A 2005 CDOT public benefits-and-cost study noted that the Burlington Northern Santa Fe Railway Co. and the Union Pacific Railroad Co. would benefit from moving. They'd get brand-new tracks that would avoid mountains and urban centers, allowing for greater speed and efficiency.

Front Range motorists, the study added, would see fewer delays at railroad crossings, improved air quality, less noise and vibration, job creation, urban redevelopment, fewer train-vehicle accidents, reduced risks from terrorists and hazardous spills, and, of course, an opportunity for passenger rail travel.

The study estimated that relocation would cost $1.05 to $1.52 billion in 2004 dollars, but said the benefits outweigh the costs. The railroads have said they'd pay for at least part of the relocation.

CDOT will release a second study, "Rail Relocations for Colorado Communities" (or R2C2), in early 2009. It will attempt to pin down the costs better, determine who should pay for what in a private-public partnership and where the government money will come from (the other big quandary), and outline a strategy to obtain environmental clearances. But it won't say exactly where the new rail will go.

Train game

Meanwhile, sensing the looming shadow of a Trojan horse, the people of the eastern plains have rallied.

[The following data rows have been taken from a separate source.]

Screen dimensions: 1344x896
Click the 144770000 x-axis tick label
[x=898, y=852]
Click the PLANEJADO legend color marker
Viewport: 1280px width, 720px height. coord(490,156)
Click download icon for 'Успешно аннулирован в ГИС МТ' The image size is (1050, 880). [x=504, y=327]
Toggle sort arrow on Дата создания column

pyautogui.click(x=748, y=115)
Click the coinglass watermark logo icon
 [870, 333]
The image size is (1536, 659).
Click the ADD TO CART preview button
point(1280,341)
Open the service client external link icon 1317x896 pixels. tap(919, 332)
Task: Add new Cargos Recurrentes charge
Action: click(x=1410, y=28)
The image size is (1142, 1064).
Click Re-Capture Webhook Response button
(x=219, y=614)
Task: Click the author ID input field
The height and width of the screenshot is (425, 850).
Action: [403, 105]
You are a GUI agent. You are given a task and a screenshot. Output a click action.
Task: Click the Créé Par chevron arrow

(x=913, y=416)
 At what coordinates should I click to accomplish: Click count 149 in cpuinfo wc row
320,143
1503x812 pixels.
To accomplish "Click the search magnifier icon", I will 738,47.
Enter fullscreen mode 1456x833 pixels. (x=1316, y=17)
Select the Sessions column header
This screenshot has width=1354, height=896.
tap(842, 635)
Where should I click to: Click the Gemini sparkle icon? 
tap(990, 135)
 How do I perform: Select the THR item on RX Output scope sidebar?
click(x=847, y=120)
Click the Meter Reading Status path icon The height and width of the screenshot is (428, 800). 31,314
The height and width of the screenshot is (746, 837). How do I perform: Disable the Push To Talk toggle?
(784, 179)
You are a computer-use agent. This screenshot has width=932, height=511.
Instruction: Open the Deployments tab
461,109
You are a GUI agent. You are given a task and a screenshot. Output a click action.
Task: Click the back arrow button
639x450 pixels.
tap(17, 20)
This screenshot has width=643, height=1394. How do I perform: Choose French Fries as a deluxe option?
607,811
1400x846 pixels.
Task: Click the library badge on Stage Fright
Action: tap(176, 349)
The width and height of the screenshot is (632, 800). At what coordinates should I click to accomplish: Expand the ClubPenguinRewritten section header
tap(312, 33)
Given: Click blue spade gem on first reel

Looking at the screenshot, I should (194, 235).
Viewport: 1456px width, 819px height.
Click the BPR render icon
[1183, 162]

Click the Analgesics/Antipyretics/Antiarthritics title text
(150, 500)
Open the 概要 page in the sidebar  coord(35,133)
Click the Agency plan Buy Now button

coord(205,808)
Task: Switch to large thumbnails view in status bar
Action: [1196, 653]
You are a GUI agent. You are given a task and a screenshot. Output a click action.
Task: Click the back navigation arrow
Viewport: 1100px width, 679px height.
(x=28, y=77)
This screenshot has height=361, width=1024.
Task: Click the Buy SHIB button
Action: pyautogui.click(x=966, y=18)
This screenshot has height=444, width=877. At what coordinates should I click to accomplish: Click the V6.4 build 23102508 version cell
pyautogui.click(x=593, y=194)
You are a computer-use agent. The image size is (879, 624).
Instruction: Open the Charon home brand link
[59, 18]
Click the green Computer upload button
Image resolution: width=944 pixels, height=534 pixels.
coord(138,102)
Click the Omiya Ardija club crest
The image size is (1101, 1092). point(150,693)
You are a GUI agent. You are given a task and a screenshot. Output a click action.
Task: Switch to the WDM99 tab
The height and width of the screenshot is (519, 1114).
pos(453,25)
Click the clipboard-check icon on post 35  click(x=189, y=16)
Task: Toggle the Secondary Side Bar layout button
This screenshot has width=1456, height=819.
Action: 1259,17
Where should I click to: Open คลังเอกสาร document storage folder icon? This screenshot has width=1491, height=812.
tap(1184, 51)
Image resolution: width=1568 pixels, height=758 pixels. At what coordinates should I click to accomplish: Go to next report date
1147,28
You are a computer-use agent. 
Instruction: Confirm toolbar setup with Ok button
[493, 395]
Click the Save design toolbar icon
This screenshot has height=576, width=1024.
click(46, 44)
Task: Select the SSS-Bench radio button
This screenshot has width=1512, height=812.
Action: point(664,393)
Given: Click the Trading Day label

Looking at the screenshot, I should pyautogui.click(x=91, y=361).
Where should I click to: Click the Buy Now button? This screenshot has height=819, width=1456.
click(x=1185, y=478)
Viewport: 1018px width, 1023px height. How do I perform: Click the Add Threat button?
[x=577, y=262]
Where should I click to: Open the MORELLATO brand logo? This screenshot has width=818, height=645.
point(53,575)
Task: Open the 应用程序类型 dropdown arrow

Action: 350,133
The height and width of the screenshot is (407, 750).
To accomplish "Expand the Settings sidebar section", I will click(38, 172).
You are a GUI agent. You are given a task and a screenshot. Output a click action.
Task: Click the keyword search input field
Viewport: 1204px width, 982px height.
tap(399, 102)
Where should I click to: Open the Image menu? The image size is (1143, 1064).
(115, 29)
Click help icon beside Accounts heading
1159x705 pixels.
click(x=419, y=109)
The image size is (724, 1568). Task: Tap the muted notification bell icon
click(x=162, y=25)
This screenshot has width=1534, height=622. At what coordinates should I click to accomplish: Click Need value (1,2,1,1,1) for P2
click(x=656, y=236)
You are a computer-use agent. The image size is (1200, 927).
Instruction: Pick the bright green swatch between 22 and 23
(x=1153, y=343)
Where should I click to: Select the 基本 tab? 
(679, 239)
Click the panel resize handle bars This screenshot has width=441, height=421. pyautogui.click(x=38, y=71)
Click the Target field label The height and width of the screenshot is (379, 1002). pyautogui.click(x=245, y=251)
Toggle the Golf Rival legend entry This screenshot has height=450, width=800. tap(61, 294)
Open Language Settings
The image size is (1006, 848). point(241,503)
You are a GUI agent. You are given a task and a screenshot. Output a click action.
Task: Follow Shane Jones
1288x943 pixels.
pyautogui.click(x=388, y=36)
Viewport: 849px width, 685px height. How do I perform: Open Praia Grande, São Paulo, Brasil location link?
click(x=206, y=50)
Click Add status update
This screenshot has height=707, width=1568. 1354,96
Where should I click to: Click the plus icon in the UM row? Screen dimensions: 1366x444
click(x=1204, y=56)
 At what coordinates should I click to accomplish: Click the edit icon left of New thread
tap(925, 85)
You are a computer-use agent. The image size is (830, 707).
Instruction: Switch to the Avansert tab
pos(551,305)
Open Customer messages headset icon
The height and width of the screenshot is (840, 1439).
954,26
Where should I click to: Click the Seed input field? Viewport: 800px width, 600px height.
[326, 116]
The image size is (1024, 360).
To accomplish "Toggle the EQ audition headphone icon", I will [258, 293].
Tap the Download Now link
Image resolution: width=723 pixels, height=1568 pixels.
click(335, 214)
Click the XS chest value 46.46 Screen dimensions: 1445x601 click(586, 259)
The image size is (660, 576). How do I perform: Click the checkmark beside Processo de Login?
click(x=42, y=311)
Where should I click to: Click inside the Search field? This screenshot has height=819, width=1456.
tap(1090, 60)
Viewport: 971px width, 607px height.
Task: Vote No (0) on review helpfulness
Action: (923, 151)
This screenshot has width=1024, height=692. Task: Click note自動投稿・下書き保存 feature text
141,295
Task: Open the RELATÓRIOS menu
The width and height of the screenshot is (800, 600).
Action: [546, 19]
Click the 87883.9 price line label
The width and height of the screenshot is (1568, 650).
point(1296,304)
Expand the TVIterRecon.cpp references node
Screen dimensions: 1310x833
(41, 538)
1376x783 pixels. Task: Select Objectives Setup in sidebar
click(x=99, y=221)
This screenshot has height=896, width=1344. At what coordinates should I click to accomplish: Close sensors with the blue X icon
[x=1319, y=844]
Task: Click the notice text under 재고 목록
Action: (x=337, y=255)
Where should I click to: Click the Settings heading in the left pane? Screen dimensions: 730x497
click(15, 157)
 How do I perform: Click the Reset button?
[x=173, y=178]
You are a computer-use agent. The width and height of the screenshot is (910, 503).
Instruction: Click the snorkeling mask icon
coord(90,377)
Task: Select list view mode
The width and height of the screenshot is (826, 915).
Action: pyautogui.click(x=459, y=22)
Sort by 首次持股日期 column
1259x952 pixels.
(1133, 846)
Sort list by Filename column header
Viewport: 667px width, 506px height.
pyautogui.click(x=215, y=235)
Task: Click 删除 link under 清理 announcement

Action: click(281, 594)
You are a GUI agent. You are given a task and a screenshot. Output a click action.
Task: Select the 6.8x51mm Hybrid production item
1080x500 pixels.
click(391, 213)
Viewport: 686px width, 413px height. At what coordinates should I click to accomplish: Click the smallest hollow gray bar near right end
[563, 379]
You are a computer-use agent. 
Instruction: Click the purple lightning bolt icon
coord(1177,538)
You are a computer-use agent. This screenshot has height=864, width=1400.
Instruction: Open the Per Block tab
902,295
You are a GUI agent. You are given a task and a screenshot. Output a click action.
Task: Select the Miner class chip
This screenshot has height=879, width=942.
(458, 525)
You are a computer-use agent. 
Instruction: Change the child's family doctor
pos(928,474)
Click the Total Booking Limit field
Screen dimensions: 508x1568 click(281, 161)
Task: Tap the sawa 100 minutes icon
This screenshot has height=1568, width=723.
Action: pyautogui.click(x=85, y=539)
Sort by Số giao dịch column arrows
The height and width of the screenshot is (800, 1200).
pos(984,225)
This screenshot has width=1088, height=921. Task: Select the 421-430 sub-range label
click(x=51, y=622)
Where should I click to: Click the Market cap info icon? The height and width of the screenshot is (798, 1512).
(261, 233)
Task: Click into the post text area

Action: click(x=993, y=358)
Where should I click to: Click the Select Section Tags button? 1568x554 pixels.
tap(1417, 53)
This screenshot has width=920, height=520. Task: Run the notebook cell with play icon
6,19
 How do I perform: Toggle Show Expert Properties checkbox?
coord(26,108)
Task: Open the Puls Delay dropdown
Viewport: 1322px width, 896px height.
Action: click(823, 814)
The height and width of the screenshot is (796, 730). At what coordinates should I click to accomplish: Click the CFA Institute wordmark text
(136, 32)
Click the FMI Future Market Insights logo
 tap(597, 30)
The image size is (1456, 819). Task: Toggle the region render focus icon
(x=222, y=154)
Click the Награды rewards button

Scott Ravenkamp, a farmer with 6,000 acres just outside Hugo, is vice chair of Citizens Against Railroad Relocation, a group organized to oppose moving coal trains east.

Ravenkamp says he sees no benefit to the eastern communities. Instead, he says, the Front Range would be relocating its problems, and adding headaches for the east such as lost land and profits, and decreased property values. Depending on where tracks go, he notes, some families could lose their homes.

"It's going to affect our counties; it's going to affect our school districts; it's going to affect our fire districts," Ravenkamp says. "It's not a win-win-win deal for us."

People like Ravenkamp have crowded meetings in the east, drawing around 80 people to one gathering, about twice as many as the best-attended meetings on the Front Range.

All that citizen action could greatly delay, though probably not derail, projects, says Bob Wilson, spokesman for CDOT.

"You definitely want a buy-in," he says. "It's not something that it doesn't matter what people say."